Llevo casi cuarenta años trabajando como periodista, además de dar clases en la universidad. En este periodo, la respuesta a la pregunta “¿Quién es periodista?” ha cambiado radicalmente, pero la respuesta a la pregunta “¿En qué consiste el buen periodismo?” no ha cambiado en absoluto. Con independencia de que los demás lo vean a uno como periodista, uno puede hacer buen periodismo.
La primera definición de “periodista” en el Oxford English Dictionary –“persona que se gana la vida editando o escribiendo para un periódico o periódicos”– tiene hoy en día un aire tremendamente anticuado. “¡Ganarse la vida!”, exclamarán el joven y precario freelancer y el corresponsal de mediana edad que acaba de ser despedido. Sí, algunos aún se ganan bien la vida trabajando para organizaciones informativas. Y una afirmación como la del llamativo título del libro de Scott Gant de que “todos somos periodistas ahora” sigue siendo una hipérbole. La mayor parte de las personas no lo son. Pero hay todo un espectro entre el presentador de la televisión nacional y el bloguero o tuitero ocasionales. La especificación de los criterios necesarios para obtener acreditación de prensa para cubrir el Senado estadounidense resulta más pintoresca aún que la definición del diccionario Oxford. La admisión a esos sagrados escaños se reserva a “corresponsales de buena fe y de renombre en su profesión” cuyos “ingresos provengan de la corresponsalía de noticias destinadas a su publicación en periódicos que tengan derecho a ayudas para el envío postal ordinario”. Pásame la pluma, Abdías.

• _Listado_:

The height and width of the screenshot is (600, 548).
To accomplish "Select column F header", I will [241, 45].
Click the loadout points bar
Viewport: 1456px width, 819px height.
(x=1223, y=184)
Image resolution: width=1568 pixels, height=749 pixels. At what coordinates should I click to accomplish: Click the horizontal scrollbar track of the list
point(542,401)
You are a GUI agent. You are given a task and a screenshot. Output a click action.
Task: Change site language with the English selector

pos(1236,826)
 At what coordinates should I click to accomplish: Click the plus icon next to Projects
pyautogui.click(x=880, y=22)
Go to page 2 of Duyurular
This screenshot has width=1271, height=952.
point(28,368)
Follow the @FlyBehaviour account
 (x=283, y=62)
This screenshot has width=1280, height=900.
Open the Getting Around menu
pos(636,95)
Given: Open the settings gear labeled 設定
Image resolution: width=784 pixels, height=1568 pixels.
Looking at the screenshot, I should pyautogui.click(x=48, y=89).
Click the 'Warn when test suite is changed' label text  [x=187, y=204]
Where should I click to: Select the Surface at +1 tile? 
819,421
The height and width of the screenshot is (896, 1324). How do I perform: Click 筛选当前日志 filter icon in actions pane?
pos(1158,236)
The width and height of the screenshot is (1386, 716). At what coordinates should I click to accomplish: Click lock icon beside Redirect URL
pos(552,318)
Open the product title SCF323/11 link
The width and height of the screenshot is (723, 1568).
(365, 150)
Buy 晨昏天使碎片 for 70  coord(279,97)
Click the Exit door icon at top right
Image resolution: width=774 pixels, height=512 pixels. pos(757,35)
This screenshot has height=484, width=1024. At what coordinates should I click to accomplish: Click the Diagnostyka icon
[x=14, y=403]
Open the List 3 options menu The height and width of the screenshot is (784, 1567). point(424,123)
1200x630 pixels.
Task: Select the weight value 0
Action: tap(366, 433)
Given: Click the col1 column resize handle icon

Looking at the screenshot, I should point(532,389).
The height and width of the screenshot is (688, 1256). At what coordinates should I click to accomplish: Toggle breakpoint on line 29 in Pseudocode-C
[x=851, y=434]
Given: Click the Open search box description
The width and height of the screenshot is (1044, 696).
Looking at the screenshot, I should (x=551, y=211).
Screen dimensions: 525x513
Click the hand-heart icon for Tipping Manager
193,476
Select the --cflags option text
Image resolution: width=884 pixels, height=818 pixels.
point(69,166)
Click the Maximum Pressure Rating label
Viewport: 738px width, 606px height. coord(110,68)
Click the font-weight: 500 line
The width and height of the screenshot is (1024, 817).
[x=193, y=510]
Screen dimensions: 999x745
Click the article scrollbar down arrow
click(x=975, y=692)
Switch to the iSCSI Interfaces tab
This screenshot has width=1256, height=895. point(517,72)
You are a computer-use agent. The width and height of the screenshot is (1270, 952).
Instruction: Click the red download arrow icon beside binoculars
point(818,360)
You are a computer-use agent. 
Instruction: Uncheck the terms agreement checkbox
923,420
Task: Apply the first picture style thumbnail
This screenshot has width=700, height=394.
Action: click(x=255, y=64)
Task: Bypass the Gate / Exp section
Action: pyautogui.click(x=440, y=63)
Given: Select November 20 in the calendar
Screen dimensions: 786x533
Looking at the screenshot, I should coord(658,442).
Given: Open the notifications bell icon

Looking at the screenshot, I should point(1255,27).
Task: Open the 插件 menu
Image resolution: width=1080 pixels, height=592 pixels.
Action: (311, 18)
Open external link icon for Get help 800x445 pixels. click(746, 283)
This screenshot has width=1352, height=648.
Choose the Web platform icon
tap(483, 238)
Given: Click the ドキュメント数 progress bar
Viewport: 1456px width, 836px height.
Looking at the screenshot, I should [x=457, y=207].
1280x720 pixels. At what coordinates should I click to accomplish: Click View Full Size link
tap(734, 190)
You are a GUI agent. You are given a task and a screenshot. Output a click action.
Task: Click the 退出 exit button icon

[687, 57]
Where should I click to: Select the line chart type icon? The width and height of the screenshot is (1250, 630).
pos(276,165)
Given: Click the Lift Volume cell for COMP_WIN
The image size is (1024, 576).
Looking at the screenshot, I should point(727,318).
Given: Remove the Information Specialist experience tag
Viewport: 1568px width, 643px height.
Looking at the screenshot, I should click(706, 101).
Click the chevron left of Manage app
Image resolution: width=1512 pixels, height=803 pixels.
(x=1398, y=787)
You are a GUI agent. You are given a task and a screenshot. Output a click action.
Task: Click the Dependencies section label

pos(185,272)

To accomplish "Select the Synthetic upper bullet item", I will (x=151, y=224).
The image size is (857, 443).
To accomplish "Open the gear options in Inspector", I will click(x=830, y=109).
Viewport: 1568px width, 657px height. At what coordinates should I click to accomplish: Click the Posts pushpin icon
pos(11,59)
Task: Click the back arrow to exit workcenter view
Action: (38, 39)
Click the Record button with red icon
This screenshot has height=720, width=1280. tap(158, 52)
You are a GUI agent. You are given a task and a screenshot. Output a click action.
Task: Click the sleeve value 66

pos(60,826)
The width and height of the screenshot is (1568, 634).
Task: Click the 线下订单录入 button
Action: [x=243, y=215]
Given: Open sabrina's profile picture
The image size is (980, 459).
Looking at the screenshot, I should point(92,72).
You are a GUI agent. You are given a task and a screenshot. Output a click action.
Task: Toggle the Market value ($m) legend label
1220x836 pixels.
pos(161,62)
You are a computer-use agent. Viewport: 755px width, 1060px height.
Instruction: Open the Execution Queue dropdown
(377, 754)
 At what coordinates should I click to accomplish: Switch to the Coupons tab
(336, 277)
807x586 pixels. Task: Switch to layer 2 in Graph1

• _Tareas y ejercicios_:
**1.** ¿Puedes transcribir del texto sobre el periodismo el pasaje que empieza con "Llevo casi cuarenta" y sigue hasta "hacer buen periodismo."?
**2.** Responde según el texto sobre el periodismo:
(a) ¿Cuánto tiempo lleva trabajando como periodista quien escribe?
(b) ¿Qué afirmación aparece en el título del libro de Scott Gant?
(c) ¿Para cubrir qué institución se exige la acreditación de prensa cuyos criterios se mencionan?

• _Soluciones_:
**1.**
Llevo casi cuarenta años trabajando como periodista, además de dar clases en la universidad. En este periodo, la respuesta a la pregunta “¿Quién es periodista?” ha cambiado radicalmente, pero la respuesta a la pregunta “¿En qué consiste el buen periodismo?” no ha cambiado en absoluto. Con independencia de que los demás lo vean a uno como periodista, uno puede hacer buen periodismo.

**2.**
(a) Casi cuarenta años.
(b) Que "todos somos periodistas ahora".
(c) El Senado estadounidense.